The village lies almost two miles from Whaley Bridge and about eighteen miles southeast of Manchester.
The village was originally called Bugsworth, from the Old English Bucga's Worth ("Bucga's Enclosure"), but in the early 20th century some residents began to dislike the name of their village; their cause was championed by the local vicar, Dr J R Towers, and the village school headmaster, Mr W T Prescott. As a result of the efforts of these two residents, Bugsworth officially became Buxworth on 16 April 1930. No regard was paid to the ancient origins of the village name, which can be traced back to Norman times.

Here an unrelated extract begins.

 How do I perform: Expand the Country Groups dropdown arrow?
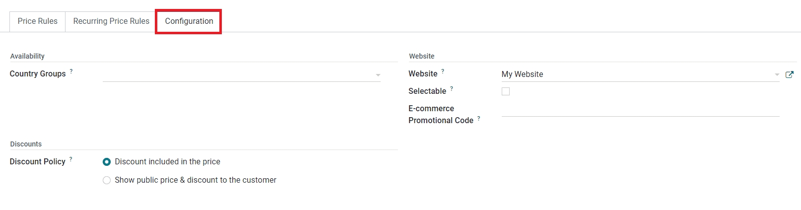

In 1999 the local High Peak Borough Council spent £350 to organise a ballot of the 600 members of the local population. The result was 233 to 139 to keep the name as Buxworth. However, the village is still generally referred to as 'Buggy' by locals.
The Peak Forest Canal terminates here at Bugsworth Basin (the renaming of the village had no effect on the name of the canal basin), which was re-opened on 26 March 2005 having been restored by the Inland Waterways Protection Society, and, once again, the canal now ends at its original terminus. It is used entirely for recreational purposes.
The canal never reached Peak Forest but limestone from quarries near Dove Holes was, between 1796 and 1922, transported to the basin by way of the Peak Forest Tramway – a distance of some six miles. Its trackbed can still be discerned in places (e.g. at Whitehough, close to Chinley, and just beyond the end of the bypass on the way south to Buxton).